Task requirements:
Reproduce the listing below, beginning with its first line and ending with the line that contains "tap(471, 393)", requests included. Multiply every coordinate in the answers by 0.9 and round each result to a whole number, with halves rounded up, leaving all other numbers unchanged.
-- Start of Dataset extract --
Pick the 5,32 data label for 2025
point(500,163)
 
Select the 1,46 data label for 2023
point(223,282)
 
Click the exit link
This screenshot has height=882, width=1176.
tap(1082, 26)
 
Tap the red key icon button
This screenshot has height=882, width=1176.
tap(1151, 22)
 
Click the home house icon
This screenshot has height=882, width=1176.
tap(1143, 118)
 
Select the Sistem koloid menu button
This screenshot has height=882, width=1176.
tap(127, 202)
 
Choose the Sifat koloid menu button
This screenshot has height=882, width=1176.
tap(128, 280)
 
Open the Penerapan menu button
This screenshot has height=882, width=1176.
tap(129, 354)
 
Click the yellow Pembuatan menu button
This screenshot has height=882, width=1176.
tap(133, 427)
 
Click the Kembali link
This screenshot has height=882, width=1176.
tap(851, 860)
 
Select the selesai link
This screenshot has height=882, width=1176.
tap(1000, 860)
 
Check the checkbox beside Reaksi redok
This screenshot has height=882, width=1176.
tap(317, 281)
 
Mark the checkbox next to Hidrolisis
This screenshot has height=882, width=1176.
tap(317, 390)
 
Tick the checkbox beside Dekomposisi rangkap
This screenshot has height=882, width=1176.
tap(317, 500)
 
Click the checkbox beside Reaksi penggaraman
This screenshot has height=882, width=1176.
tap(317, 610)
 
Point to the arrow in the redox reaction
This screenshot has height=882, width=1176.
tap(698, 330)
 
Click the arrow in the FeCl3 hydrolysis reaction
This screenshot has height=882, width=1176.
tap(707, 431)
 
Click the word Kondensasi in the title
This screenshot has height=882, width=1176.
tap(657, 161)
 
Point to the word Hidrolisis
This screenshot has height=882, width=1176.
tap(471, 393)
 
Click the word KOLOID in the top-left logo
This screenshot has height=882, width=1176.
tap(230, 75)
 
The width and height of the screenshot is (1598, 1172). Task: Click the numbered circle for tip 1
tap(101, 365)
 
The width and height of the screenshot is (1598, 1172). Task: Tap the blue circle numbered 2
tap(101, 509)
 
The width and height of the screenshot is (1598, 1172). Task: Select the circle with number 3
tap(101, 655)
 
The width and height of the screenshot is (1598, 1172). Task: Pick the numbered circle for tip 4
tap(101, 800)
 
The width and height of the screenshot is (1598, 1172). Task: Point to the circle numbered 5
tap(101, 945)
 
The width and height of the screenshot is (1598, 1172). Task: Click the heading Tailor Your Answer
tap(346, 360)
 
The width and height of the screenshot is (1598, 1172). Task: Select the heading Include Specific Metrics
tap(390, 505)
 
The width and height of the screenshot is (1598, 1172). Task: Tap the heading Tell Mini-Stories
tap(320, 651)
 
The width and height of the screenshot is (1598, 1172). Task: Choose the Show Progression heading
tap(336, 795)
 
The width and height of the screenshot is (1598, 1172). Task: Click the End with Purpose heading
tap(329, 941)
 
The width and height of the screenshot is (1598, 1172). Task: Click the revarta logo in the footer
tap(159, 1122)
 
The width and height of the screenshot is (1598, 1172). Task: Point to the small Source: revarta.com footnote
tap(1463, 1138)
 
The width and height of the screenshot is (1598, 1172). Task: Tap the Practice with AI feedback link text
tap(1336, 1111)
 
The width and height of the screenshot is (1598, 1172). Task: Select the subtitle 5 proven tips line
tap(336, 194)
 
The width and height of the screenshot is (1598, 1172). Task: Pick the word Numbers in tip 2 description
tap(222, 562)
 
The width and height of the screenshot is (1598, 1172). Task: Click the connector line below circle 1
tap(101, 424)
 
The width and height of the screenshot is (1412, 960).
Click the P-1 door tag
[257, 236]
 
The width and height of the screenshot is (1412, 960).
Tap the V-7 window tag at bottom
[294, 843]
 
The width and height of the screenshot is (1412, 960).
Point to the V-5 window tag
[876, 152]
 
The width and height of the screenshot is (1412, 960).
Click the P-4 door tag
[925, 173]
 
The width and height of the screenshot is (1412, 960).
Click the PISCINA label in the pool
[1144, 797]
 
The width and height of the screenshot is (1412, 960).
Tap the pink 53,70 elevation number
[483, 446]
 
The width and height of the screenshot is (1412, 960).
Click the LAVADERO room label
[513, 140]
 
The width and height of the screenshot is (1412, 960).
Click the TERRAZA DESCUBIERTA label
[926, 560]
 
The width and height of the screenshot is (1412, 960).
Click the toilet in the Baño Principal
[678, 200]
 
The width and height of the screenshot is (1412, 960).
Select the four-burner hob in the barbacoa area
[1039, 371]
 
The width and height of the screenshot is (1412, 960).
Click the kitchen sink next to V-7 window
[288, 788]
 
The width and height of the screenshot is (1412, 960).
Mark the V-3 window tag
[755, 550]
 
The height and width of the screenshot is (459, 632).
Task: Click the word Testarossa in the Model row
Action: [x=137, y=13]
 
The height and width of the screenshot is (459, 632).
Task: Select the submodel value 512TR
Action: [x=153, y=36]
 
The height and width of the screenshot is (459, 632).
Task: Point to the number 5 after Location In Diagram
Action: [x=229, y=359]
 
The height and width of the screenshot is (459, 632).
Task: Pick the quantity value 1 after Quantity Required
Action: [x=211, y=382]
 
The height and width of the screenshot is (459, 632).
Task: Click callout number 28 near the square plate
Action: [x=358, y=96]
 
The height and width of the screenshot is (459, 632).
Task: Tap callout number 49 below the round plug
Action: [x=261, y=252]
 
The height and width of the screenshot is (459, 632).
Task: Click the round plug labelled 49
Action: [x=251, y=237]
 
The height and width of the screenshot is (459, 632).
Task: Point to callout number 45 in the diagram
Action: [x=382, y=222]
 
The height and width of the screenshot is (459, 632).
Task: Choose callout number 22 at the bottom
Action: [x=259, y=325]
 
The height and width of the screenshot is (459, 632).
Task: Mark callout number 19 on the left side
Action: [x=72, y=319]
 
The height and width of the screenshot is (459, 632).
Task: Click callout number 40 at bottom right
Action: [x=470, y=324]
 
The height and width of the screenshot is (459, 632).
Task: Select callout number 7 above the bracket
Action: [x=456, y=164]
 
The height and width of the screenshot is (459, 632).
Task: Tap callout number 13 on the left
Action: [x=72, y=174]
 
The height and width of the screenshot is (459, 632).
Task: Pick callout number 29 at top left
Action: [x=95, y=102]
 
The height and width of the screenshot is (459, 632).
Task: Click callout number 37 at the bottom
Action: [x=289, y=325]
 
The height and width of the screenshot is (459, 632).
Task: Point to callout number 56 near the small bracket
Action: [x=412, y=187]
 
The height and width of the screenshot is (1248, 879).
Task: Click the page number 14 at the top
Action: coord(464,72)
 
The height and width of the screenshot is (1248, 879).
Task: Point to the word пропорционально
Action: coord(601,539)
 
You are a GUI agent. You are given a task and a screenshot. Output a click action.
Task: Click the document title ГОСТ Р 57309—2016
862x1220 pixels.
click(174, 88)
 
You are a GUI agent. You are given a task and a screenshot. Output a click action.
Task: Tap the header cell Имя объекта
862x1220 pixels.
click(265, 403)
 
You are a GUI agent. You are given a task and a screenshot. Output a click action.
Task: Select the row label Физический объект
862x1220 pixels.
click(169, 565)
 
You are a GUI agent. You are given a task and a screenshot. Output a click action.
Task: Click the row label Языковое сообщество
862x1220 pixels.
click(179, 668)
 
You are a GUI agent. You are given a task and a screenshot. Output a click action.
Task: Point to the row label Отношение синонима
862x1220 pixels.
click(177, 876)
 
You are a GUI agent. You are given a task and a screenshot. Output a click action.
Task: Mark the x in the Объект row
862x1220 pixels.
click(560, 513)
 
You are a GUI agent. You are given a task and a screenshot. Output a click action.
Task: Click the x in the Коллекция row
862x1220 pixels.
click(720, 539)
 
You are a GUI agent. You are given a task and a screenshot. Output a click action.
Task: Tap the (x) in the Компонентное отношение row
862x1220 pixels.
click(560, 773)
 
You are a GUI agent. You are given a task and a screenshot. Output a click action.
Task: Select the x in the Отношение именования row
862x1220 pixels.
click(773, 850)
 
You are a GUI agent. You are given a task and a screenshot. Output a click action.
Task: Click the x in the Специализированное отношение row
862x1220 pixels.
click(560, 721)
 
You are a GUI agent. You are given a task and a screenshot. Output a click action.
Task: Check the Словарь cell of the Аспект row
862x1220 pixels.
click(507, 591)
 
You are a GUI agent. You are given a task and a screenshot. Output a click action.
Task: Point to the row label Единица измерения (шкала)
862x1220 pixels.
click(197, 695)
-- End of Dataset extract --
Result of the task:
Pick the 5,32 data label for 2025
point(450,147)
 
Select the 1,46 data label for 2023
point(201,254)
 
Click the exit link
This screenshot has height=882, width=1176.
tap(974, 23)
 
Tap the red key icon button
This screenshot has height=882, width=1176.
tap(1036, 20)
 
Click the home house icon
This screenshot has height=882, width=1176.
tap(1029, 106)
 
Select the Sistem koloid menu button
This screenshot has height=882, width=1176.
tap(114, 182)
 
Choose the Sifat koloid menu button
This screenshot has height=882, width=1176.
tap(115, 252)
 
Open the Penerapan menu button
This screenshot has height=882, width=1176.
tap(116, 319)
 
Click the yellow Pembuatan menu button
This screenshot has height=882, width=1176.
tap(120, 384)
 
Click the Kembali link
This screenshot has height=882, width=1176.
tap(766, 774)
 
Select the selesai link
This screenshot has height=882, width=1176.
tap(900, 774)
 
Check the checkbox beside Reaksi redok
This screenshot has height=882, width=1176.
tap(285, 253)
 
Mark the checkbox next to Hidrolisis
This screenshot has height=882, width=1176.
tap(285, 351)
 
Tick the checkbox beside Dekomposisi rangkap
This screenshot has height=882, width=1176.
tap(285, 450)
 
Click the checkbox beside Reaksi penggaraman
This screenshot has height=882, width=1176.
tap(285, 549)
 
Point to the arrow in the redox reaction
This screenshot has height=882, width=1176.
tap(628, 297)
 
Click the arrow in the FeCl3 hydrolysis reaction
This screenshot has height=882, width=1176.
tap(636, 388)
 
Click the word Kondensasi in the title
This screenshot has height=882, width=1176.
tap(591, 145)
 
Point to the word Hidrolisis
This screenshot has height=882, width=1176.
tap(424, 354)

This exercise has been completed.